Trabalhadores poderão usar saldo do FGTS para renegociar dívidas a partir de 25 de maio; adesão bloqueia saque-aniversário até recomposição do valor utilizado

A partir de 25 de maio, trabalhadores poderão utilizar parte do saldo do Fundo de Garantia do Tempo de Serviço (FGTS) para renegociar dívidas dentro do programa Desenrola Brasil 2.0. A operação será feita de forma digital, por meio do aplicativo do FGTS, mediante autorização do titular.

Ao aderir à modalidade, o trabalhador terá suspensão temporária do saque-aniversário e de operações de antecipação vinculadas a essa sistemática. A restrição permanece até que o saldo da conta do FGTS seja recomposto ao valor anterior à utilização.

Segundo a Caixa Econômica Federal, a recomposição é condição para retomada do acesso ao saque-aniversário. Na prática, se um trabalhador possui R$ 10 mil e utiliza R$ 1 mil para quitar dívidas, ele só volta a ter acesso ao saque-aniversário quando o saldo retornar aos R$ 10 mil.

O saque-aniversário permite retirada anual de parte do saldo do FGTS no mês de nascimento do trabalhador. A adesão é opcional. Quem não adere permanece na regra padrão, com saque-rescisão em caso de demissão sem justa causa.

Limite de recursos e fila de liberação

A operação do FGTS no Desenrola 2.0 terá limite de R$ 8,2 bilhões. O valor define o teto de recursos que poderão ser destinados à renegociação de dívidas. Quando o limite for atingido, novos pedidos deixam de ser atendidos.

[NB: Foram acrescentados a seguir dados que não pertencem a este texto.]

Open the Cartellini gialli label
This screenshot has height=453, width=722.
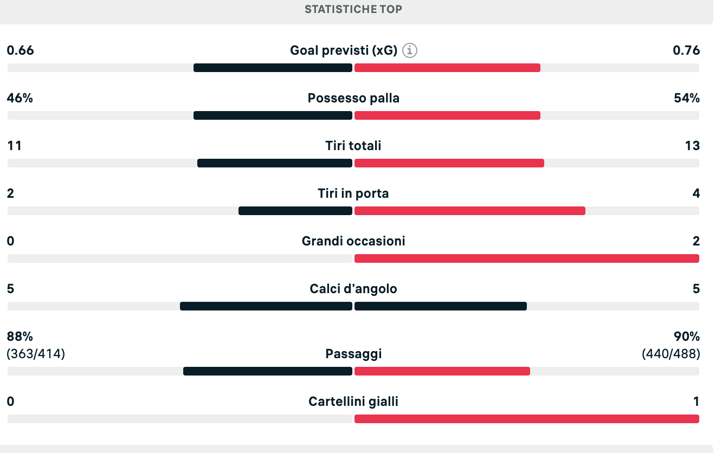[353, 402]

A liberação seguirá ordem cronológica de solicitação das instituições financeiras à Caixa Econômica Federal. O trabalhador poderá autorizar previamente, no aplicativo FGTS, o acesso de instituições financeiras aos dados e ao saldo disponível.

O valor máximo de saque será de até R$ 1 mil por titular ou 20% do saldo da conta, prevalecendo o maior valor dentro das regras estabelecidas.

Funcionamento da operação

A partir da autorização do trabalhador no aplicativo FGTS, as instituições financeiras poderão consultar o saldo e encaminhar informações sobre a dívida à Caixa Econômica Federal.

Após o envio dos dados, a Caixa, na condição de agente operador do FGTS, repassa diretamente os valores às instituições credoras. O fluxo não exige atendimento presencial em agências.

O programa foi estruturado para trabalhadores com renda de até cinco salários mínimos (R$ 8.105,00) e contempla dívidas de cartão de crédito, cheque especial e crédito pessoal.

Procedimento de adesão

Para acessar a modalidade, o trabalhador deve autorizar no aplicativo FGTS o uso do saldo para liquidação ou amortização de dívidas. A autorização também permite que instituições financeiras enviem dados à Caixa.

A partir de 25 de maio, os bancos poderão encaminhar os valores necessários para pagamento. O processamento seguirá a ordem de recebimento das solicitações.